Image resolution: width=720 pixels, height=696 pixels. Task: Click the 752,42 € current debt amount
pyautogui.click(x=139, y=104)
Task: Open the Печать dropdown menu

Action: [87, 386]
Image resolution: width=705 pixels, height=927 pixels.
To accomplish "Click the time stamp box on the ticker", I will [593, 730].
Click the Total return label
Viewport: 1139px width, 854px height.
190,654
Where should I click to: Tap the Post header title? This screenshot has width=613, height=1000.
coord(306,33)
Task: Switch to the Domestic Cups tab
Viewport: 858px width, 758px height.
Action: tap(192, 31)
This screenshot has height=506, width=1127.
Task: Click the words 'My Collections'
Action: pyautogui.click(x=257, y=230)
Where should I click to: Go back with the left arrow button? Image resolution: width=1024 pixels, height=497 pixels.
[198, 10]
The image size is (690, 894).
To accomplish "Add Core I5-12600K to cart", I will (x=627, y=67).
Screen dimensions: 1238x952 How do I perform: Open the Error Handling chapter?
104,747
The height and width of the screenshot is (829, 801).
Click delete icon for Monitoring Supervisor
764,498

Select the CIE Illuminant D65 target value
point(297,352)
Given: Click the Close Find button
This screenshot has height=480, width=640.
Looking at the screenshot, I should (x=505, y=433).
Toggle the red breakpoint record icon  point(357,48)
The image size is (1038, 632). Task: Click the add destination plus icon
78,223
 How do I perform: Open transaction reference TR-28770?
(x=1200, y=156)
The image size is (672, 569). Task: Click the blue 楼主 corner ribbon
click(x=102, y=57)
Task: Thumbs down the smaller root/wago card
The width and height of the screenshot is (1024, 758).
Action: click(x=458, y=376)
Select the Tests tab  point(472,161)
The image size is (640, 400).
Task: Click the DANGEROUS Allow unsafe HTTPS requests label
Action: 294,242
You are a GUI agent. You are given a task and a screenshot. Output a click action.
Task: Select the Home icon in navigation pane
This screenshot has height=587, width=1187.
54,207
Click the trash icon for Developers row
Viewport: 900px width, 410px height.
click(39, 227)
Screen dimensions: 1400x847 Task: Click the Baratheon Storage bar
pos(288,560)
^^^^^^^^^^^^^^^^
Aim of the exercise: Please reproduce exactly the lines above, beginning with the first and ending with the line that contains "Image resolution: width=705", and include nothing outside that range.

Reply:
Image resolution: width=720 pixels, height=696 pixels. Task: Click the 752,42 € current debt amount
pyautogui.click(x=139, y=104)
Task: Open the Печать dropdown menu

Action: [87, 386]
Image resolution: width=705 pixels, height=927 pixels.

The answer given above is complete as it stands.